• Selected text
Spencer Sherman
Spencer Sherman

Fellowship Title:

Charting A Course To The American Dream

Spencer Sherman
February 12, 1986

Fellowship Year

MERCED, Calif.–One hand rises slowly into the air from the back of a room overflowing with Southeast Asian refugees. Another hand pops up in the front. A third hand timidly reaches upwards. The other 200 refugees in the bare room do not raise their hands, unable to say they have jobs or know someone who does.

Outside, a winter rain falls on Merced, California, a small city in the rural San Joaquin Valley, where 30,000 Southeast Asians have moved since 1981. Ninety percent of the refugees are unemployed, subsisting on public welfare and food grown in community gardens. They are Hmong refugees from the highlands of Laos, organized by the U.S. CIA during the Vietnam War to fight North Vietnamese and Lao communists. They are unskilled, unsophisticated in American life and living on the bottom of the economic ladder, untrained in how to climb the economic rungs.

At the front of the room sits Dang Moua, director of the Hmong community association in Merced. Dang Moua is one of a small group of Hmong who have begun to master the U.S. economic system. He is trying to show the rest how to chart their way to the American dream.

The same scene is repeated throughout California, Wisconsin, and Minnesota where more than half the 70,000 Hmong refugees in this country live. The Hmong, and a few smaller groups of refugees from the highlands of Laos, have presented refugee resettlement officials with a sour legacy of the Vietnam War. Their strong support of the U.S. cause in Southeast Asia earned them the right to a new life here; but they have few of the social and economic tools necessary to build that new life.

Their history is of little help to them. For thousands of years they were a migratory tribe, moving south from China to Vietnam and Laos. Their life was simple, the skills necessary to survive were few. Brought to the United States with nearly 700,000 other Southeast Asians, the Hmong had lost everything in the war but their iron will to survive. For the past decade they have floundered in the United States, bouncing from community to community, coast to coast, depending on social welfare and government-funded vocational training to learn new ways to survive. Liberal public assistance has drawn more than half of the Hmong to Wisconsin and Minnesota and California, where many fear their dismal condition will fester.

• Required task A
Decide whether each statement agrees with the article on Hmong refugees above, answering yes or no and quoting the words of the article that settle it.
(i) Since 1981, 30,000 Southeast Asians have moved to Merced.
(ii) Dang Moua directs the Hmong community association in Merced.
(iii) Most of the refugees in Merced have jobs.
• Required task B
According to the article on Hmong refugees, roughly how many other Southeast Asians were brought to the United States along with the Hmong?

• Material
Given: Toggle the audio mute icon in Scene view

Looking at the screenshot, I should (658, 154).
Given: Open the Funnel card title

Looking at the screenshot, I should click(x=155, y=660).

• Exercise result A
(i) Yes: "where 30,000 Southeast Asians have moved since 1981."
(ii) Yes: "Dang Moua, director of the Hmong community association in Merced."
(iii) No: "Ninety percent of the refugees are unemployed."

• Exercise result B
Nearly 700,000.